If you want something a bit harder to spoof than whatever the machine itself can tell you, you'll probably need to provide a USB dongle dedicated for this purpose (not just a flash drive).
For a pretty brain dead test I am using the ProductID code of the OS and the computer name - both extracted from the registry. Not really secure, but its all pretend security anyway.
edit
To answer John's question about what keys I am reading:
SOFTWARE\Microsoft\Windows NT\CurrentVersion\ProductID
SYSTEM\CurrentControlset\Control\ComputerName\ComputerName\ComputerName
How about using the serial number of the harddisk where windows is installed?
The function GetVolumeInformation() will give you such serial number.

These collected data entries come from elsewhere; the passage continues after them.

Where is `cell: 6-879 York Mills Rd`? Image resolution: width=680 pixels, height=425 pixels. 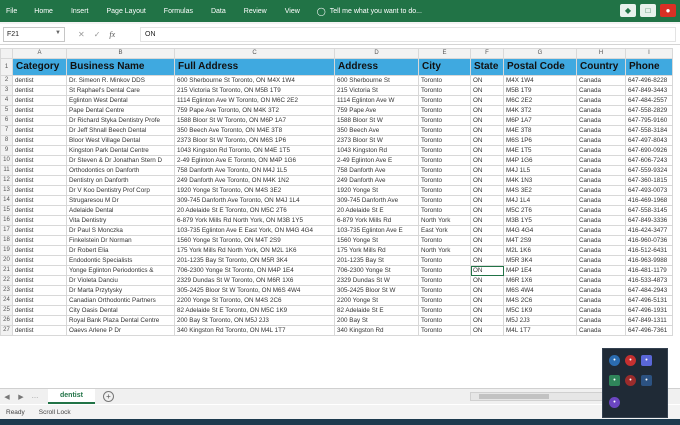 cell: 6-879 York Mills Rd is located at coordinates (376, 220).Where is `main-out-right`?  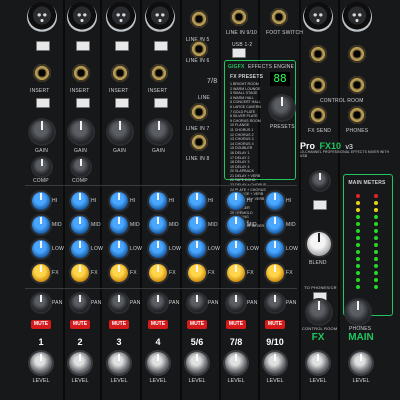
main-out-right is located at coordinates (357, 17).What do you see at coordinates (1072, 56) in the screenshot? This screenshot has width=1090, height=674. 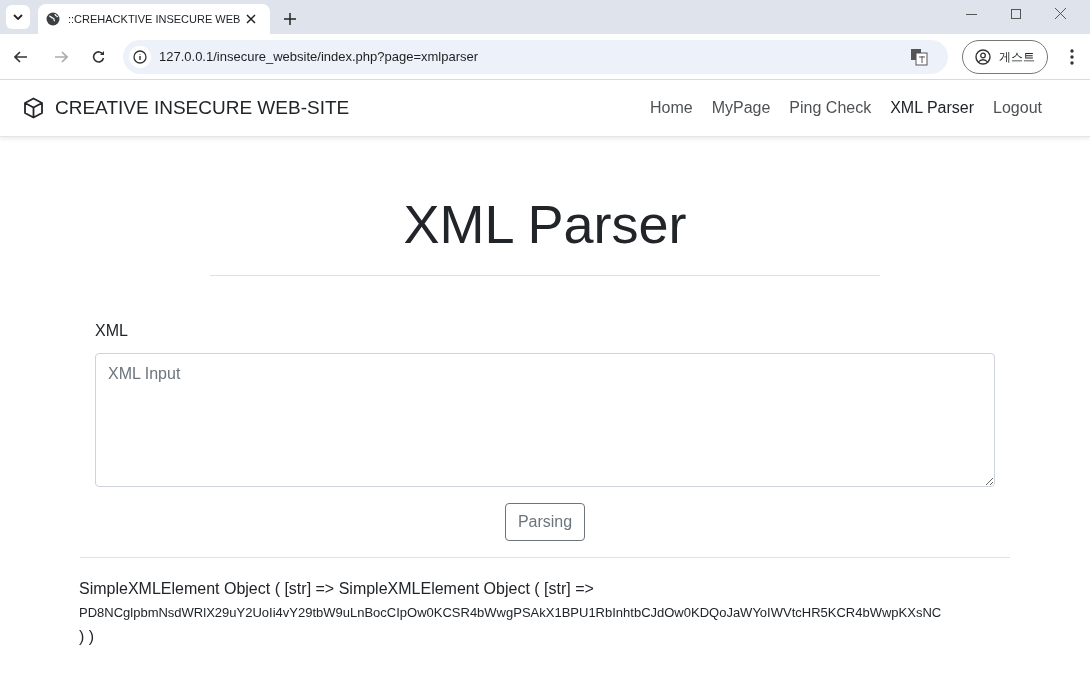 I see `more-icon` at bounding box center [1072, 56].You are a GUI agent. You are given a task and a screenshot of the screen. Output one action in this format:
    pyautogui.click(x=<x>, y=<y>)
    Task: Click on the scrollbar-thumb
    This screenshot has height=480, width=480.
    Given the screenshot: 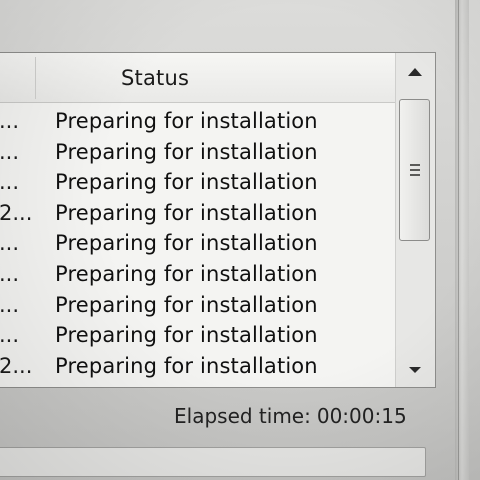 What is the action you would take?
    pyautogui.click(x=414, y=170)
    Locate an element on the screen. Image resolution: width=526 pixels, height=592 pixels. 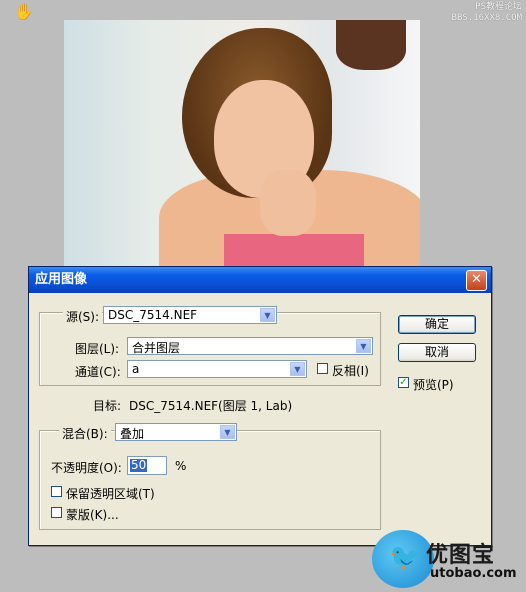
preview-checkbox: ✓ is located at coordinates (404, 382).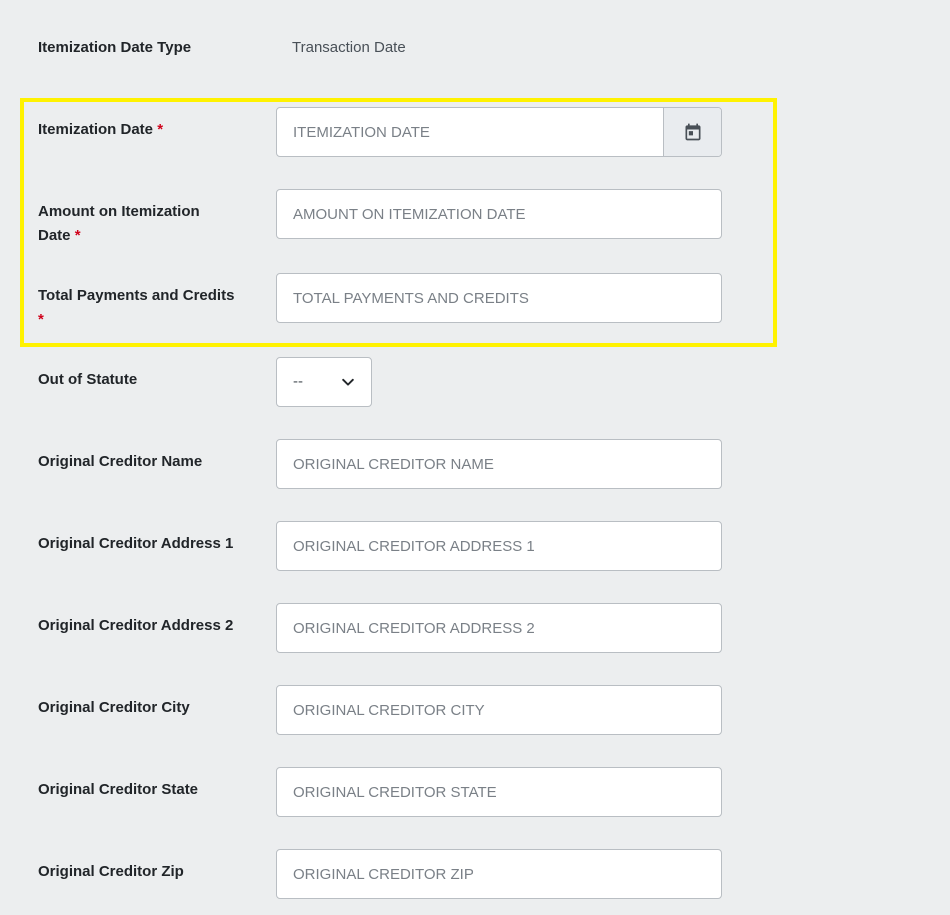  I want to click on amount-on-itemization-date-input, so click(499, 214).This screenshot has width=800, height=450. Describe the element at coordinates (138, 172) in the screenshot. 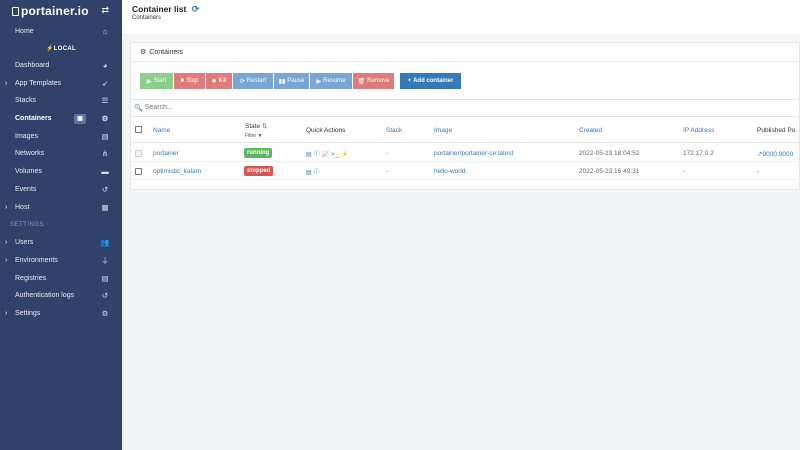

I see `row-checkbox` at that location.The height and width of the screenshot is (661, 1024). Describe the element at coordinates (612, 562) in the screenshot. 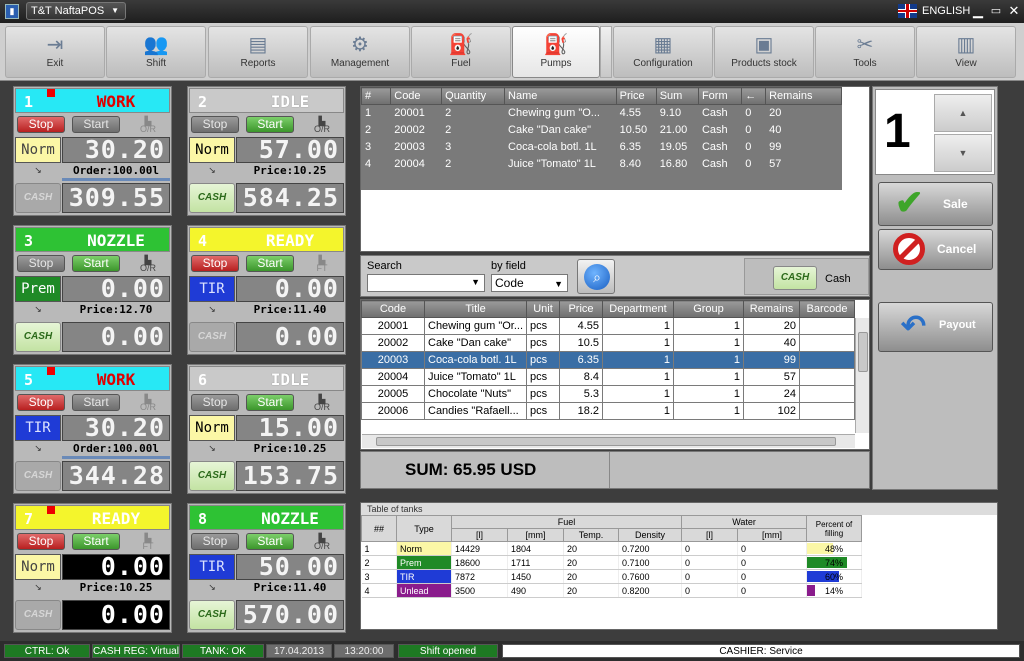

To access the ID assigned by the harddisk vendor instead of the ID assigned by Windows, you can use the Win32_PhysicalMedia Class.
To determine the drive where windows is installed, you could expand the variable %windir" by using the function ExpandEnvironmentStrings()
Another option, if your architecture allows, is to use UuidCreate() to generate a random GUID at installation time and save it permanently in the registry. This GUID can then be used as the ID as long as the registry remains. A new registry database is generally considered as a new installation.
A third option is to have a well-known server assigning the IDs. Upon starting up, the software could look up for the ID in the registry and if not found, would contact the server and supply it with its MAC address, hostname, harddisk serial number, Machine SID and any number of indentifyable information (keys).
The server then determines if the client is already registered or not based on the information given. The server could have a relaxed policy and for example only require most of the keys for a match, so that the mechanism would work even in the event of a complete wipe out of the registry and if part (but not all) of the hardware was replaced.
How about using the serial number of a CPU. I remember Microsoft used to provide an api for this that would run the necessary assembler code and give you back all sorts of info about the CPU including serial number. Not sure if it'd work with AMD chips or not, I think it was intel specific.
Surely CPU Id is secure and static enough!!